再生の芽
 平成17年8月から今年の3月までの間に、7回に分けて、私たちが企業再生を進める場合に必ず押さえておかなければならないPBM経営理論の基本である「7つのポイント」を説明してきました。
 今回の7回シリ−ズの反響が極めて大きく、これほど期待されて毎回アクセスしていただいた皆さんに心より感謝いたします。またこのシリ−ズ期間に経営者の方々からのご質問や相談を多くいただきました。
 私はメ−ルでご質問をいただいた方へは必ず一度はお電話することにしております。
 経営者の切実な声が大切な判断基準になるからです。
 そこで今回からは、今までにいただいたご質問のいくつかをこのネット上に公開して、お話を進めていきたいと思っております。
 第1回目は、「今までにコンサルタントが居たが、1年半たっても効果が出ない。コンサルタントを選ぶにはどんなところに注意したらよいか」というご質問です。
 コンサルタントには何でも出来る人は少ないと思います。
 コンサルタントには得意な分野と不得意な分野があります。それは建設業、卸売業、小売業などという業種であったり、企業活動の中にある機能(部署などの企業業務の役割のこと。例えば営業、生産、人事労務、経理財務など)であったりしますが、コンサルタントは自分の専門分野を充分に意識しています。

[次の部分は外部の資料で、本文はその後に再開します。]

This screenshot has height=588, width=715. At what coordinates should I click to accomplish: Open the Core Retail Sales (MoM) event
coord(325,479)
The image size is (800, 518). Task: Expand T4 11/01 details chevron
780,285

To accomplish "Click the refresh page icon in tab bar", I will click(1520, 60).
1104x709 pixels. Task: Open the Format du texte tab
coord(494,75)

 依頼する側には、このコンサルタントは何が得意分野か、を先ず掴むことが先々成果に大きく響きます。5年間もコンサルティングを受けていながら、組織規模から判断しても長すぎるかな、と思われるお問い合わせ事案もありました。
 コンサルタントを分類すれば大きく2つのタイプに分けられると思います。
1.機能別コンサルタント
コンサルタントの得意な機能分野について成果を出していくタイプ
《例》
営業 マーケティング戦略、営業戦略の再構築などを通じて営業力を強化していく
財務 資金繰りの改善、銀行との折衝、資金計画の作成など
人事労務 給与システムの構築、労働条件の改善、労務助成金給付の申請など
生産 工場生産過程のやり方の改善と生産体制の再構築、人と設備のバランス測定など生産性向上に向かっての諸施策を講じる
流通 消費者と企業との商品流通過程を見直し顧客満足度を高めいく
教育 社員教育・幹部教育など「知」人の育成に寄与する
 日本では、この機能別タイプのコンサルタントが最も多く、自分の得意な能力が活かせますので、1人で活動している場合が多いのです。

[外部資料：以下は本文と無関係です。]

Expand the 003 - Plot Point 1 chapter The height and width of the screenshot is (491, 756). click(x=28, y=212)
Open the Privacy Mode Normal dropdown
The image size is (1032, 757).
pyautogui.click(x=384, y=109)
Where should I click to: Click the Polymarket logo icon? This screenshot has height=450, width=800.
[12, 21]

 この種のタイプは、一部の機能を比較的短期間に効果的に再生させますが、総合的なバランス効果という点については、やや欠けますので、先ほどの5年間が経過しても成果が出ない、と言うことがあります。

2.総合コンサルタント
企業再生には、部分的な改善では効果は少ない。
企業体質の根本からの変革が再生である、とするタイプ。
 企業の組織能力を向上させ、経営機能全般の質を高めることに重点を置きます。この種のタイプには、総合的な知識と経験から積まれたノウハウが必要ですので、日本では少ない存在です。

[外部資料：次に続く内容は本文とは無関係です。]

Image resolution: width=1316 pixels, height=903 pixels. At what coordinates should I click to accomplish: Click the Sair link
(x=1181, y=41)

 経営資源の効率度合いを測り、経営資源が効果的に活かされる組織を再構築し、企業存続に向かってコンサルティングを進めます。
 このタイプのコンサルタントは、自分の不得意な分野を補えるように他のコンサルタントと連携した総合的なコンサルティング・システムを作っています。このタイプのコンサルティングには、機能別コンサルタントよりも期間を必要としますが、根本的な企業体質の向上には効果が高いです。
 私たちのグループは、このタイプに属します。
 先にコンサルタントが入っていた企業と、新たに私たちが契約したケースが幾たびかありました。
 大体、企業側がコンサルタントの得意不得意の分野に気づかず、他からの紹介で契約したが、企業側の要求とコンサルタントの得意分野とが合わなく、コンサルタントの一方的なやり方に疑問を持ち、結局は契約途中でコンサルタントと別れることが多いようです。
 コンサルタントの得意分野が、当社の再生と発展に役立つことになるかどうかを、当初の内に企業側が納得できることがコンサルタントを活用する一番の要と思います。